Hi,
I’ve got a use case in which I’m fitting IRT models to a difficult test, such that a large number of respondents answer few questions. The skew results in a fairly large number of influential outliers which is not ideal, but that’s the data I have to work with. Here’s some typical LOO output.
Computed from 2000 by 29330 log-likelihood matrix
Estimate SE
elpd_loo -2587.3 65.3
p_loo 526.2 18.2
looic 5174.6 130.7
Monte Carlo SE of elpd_loo is NA.
Pareto k diagnostic values:
Count Pct. Min. n_eff
(-Inf, 0.5] (good) 27591 94.1% 202
(0.5, 0.7] (ok) 1649 5.6% 91
(0.7, 1] (bad) 88 0.3% 21
(1, Inf) (very bad) 2 0.0% 11
See help('pareto-k-diagnostic') for details.
What’s happening is that for some respondents answering only one relatively easy question correctly and getting everything else wrong, there’s a large \hat{k} value associated with that single correct response. I’m pretty sure the reason is that leaving out that response causes a significant difference in the predicted Y value compared to the model with the response included. Most of the \hat{k} values above 0.7 in the above graph are associated with respondents who only answer one question correctly. This problem is already known: “Another setting where LOO (and cross-validation more generally) can fail is in models with weak priors and sparse data” (Vehtari, Gelman and Gabry 2016, p. 22).

----

### Work item A
In the forum post about LOO diagnostics for IRT models, which respondents account for most of the \hat{k} values above 0.7?
### Work item B
Continue the forum post about LOO diagnostics for IRT models, starting after its last sentence.

### Data section
----

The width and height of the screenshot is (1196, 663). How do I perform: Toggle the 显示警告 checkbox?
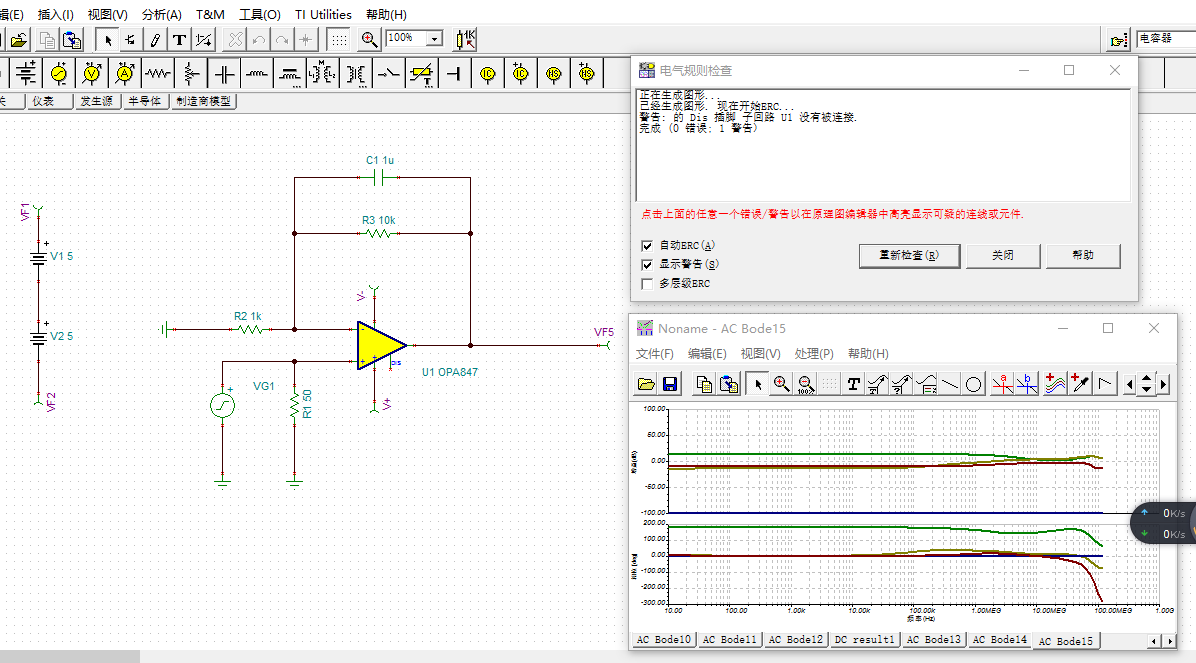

----

### Answer area A
Respondents who answer only one question correctly.

### Answer area B
Enough respondents only answer one question correctly that I don’t want to drop them from the data set, but it also turns out that I can drop just a few respondents. Here’s what I get after dropping the two respondents with \hat{k} values greater than 1.0 in the above LOO plot:
I still have three \hat{k} values greater than 0.85, and so I’m wondering if it makes sense to proceed with this enterprise of iteratively removing problematic data points from my model, and if so when to stop (stopping at 0.7 seems like I would have qualitatively changed the nature of my data set by the time I get there). I recognize I could see “unrealistic convergence times” for \hat{k} values greater than 0.7, meaning (if I read that paper correctly) that I would potentially need a large number of posterior samples to get normally-distributed parameter values, but just how many samples are we talking? I’m expecting cross-validation to have the same problem as importance sampling in this setting, because of the influential data points, so k-fold cross-validation is out. So at this point, am I better off using a different test of model fit such as the DIC? Or in using the DIC, am I just covering up problems that PSIS-LOO is making visible?
Thanks very much for any insight you could provide! I suspect I’m not the only person out there with sparse data and this kind of loo
output. (By the way, I recognize that I’m possibly putting the cart before the horse with this question, and I’m going to do some more posterior predictive checks to verify that my models are appropriately fitting this data set.)